Les Éternels
|de Chloé Zhao, 2021, *
De temps en temps, les gens de chez Marvel se disent que les films deviennent imbitables à force d’avoir trop de personnages et de vouloir absolument tous les caser dans chaque opus. Alors, ils en éradiquent la moitié. Puis ils les font réapparaître pour assurer le fan service, et ça redevient chiant et imbitable. Alors…
Alors ils décident que c’est le bon moment pour injecter d’un coup une bonne dizaine de personnages supplémentaires.

Mais dans un film séparé, histoire qu’on ait vaguement l’impression de pouvoir survivre — mais avec suffisamment de références aux Thor, Avengers et consorts pour qu’on soit certains que le prochain film aura bien ses 78 personnages principaux.
Bref.
Donc c’est l’histoire d’une dizaine de super-héros, envoyés sur Terre par Dieu (on l’appelle pas comme ça mais bon, c’est lui qui a créé la Terre donc voilà) pour protéger les humains des superprédateurs que sont les Déviants. Les Éternels, comme leur nom l’indique, sont à peu près immortels, et leurs pouvoirs les font vite passer pour des divinités et trucs approchants — il y a Icare, Athéna, Circé, Gilgamesh… Mais leur mission se limite aux Déviants : pour le reste, ils doivent laisser les bipèdes se développer par eux-mêmes, sans intervenir, mais ils leur filent quand même la charrue et font construire Babylone pour améliorer la cohérence du script.

Après la séquence où les singes découvrent la technologie, on passe sans transition à l’ère moderne, comme tous les fans de 2001, l’odyssée de l’espace le savent.

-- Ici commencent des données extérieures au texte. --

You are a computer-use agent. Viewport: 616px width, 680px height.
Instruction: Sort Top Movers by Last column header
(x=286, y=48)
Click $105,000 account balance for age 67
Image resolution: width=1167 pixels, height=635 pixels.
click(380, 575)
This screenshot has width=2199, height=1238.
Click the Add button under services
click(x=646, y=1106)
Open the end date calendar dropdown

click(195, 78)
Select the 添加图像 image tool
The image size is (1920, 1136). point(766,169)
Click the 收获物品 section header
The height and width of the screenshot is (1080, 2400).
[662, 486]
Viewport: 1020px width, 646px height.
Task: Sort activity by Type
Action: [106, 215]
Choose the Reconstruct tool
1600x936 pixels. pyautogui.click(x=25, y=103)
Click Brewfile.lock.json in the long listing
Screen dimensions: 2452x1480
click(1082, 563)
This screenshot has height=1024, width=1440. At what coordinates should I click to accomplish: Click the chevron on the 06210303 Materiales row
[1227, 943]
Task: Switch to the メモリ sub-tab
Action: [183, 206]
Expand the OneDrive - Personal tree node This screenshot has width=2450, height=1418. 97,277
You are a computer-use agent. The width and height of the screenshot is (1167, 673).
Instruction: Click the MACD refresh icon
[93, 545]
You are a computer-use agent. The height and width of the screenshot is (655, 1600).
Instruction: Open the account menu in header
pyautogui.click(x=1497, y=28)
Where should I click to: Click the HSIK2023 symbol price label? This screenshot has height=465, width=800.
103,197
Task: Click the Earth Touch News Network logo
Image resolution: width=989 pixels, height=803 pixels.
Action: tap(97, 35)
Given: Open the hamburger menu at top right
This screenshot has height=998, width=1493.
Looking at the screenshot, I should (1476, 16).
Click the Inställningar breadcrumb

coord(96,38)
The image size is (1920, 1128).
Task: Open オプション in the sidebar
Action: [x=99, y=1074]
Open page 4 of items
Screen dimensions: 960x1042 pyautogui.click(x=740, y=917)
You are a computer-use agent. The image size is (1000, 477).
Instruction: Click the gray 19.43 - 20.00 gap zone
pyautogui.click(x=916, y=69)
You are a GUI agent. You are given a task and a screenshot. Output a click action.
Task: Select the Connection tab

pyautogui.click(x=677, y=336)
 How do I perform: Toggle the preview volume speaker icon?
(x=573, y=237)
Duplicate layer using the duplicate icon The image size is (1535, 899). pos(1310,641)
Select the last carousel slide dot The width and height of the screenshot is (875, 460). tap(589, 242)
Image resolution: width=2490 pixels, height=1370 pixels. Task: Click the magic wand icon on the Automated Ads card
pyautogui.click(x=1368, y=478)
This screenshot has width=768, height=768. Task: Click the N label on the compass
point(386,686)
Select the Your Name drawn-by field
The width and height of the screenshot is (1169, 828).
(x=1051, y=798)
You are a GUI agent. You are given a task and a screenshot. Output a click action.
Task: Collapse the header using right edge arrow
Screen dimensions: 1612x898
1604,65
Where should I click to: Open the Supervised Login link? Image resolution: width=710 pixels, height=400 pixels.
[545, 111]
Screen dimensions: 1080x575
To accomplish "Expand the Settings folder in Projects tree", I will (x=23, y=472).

Ou pas.
Bref, de nos jours, ça fait un demi-millénaire que les Immortels ont buté les derniers Déviants et ils vaquent à leurs occupations : y’en a une qui étudie l’anatomie du mâle humain, un qui est superstar à Bollywood, un qui est reclus parce qu’il est pas content de pas avoir pu intervenir lors du massacre de Tenochtitlan, une qui se prend pour Ami Vitale dans son ranch du Northwest, une qui joue l’adolescente rebelle depuis 5000 ans et fait chier ses profs, forcément, elle est rousse, bref, vous voyez le genre.

Et pis y’a un super-Déviant qui débarque, qui manque buter les Londoniennes et se fait chasser de justesse par Cyclope ou Superman je sais plus. Alors on réunit la bande, on enterre la cheffe qui s’est fait buter, on part à la chasse aux nouveaux Déviants, et pis y’a de la trahison et du syndrome de Clochette et Wendy et Peter Pan qui se font la gueule. À la fin (spoiler, je mets le texte en blanc et si vous voulez lire, sélectionnez-le) il appert que la Terre est juste un cocon pour une larve de dieu, que les humains sont là pour la nourrir d’énergie psychique et que quand on arrive à 7 milliards, à une louche près, y’a suffisamment d’énergie pour faire éclore la larve, qui va donc faire éclater la terre et crever tout le monde, dommage que Quake soit pas là pour faire péter la planète avant ça lui ferait les pieds tiens. Donc bon, vous voyez la cohérence du truc : normalement, la première mission des Éternels, ça devrait être de favoriser la reproduction des bipèdes, et il n’y a absolument aucune bonne raison pour qu’ils n’interviennent pas dans leur développement.
Bref.
Bref, c’est un Marvel récent, avec trop de personnages, un scénario bordélique et pas super cohérent, mais réalisé avec soin, monté de même, avec un casting aux petits oignons et des petits détails super appréciables (genre Makkari, sourde, qui échange naturellement en langue des signes avec ses camarades sans que personne en fasse tout un foin). On est loin de la liberté de ton des Nouveaux mutants, mais ça pourrait tourner sans problème.
Mais il y a souci.
Le souci, c’est les monologues grandiloquents des donneurs de leçons en chef.

Franchement, sur le plan moral, on se croirait dans un DC Comics. Et pas les bons DC genre The suicide squad, non, plutôt du DC bien moralisateur à la Black lightning ou Batman v Superman.
Quasiment tout le temps qu’ils ne passent pas à s’affronter dans des scènes d’action toujours plus spectaculaires et gratuites et longuettes quand même un peu à la fin, les personnages le passent à débiter des phrases aussi prétentieuses dans la forme que peu originales dans le fond. Et même en LSA, une leçon de morale sur la fidélité à la mission divine ou le libre arbitre, ça reste chiant.
À l’heure du bilan, le soin apporté par les acteurs et les techniciens ne peut rien faire pour sauver un film propre, mais trop long, trop égocentrique et trop moralisateur.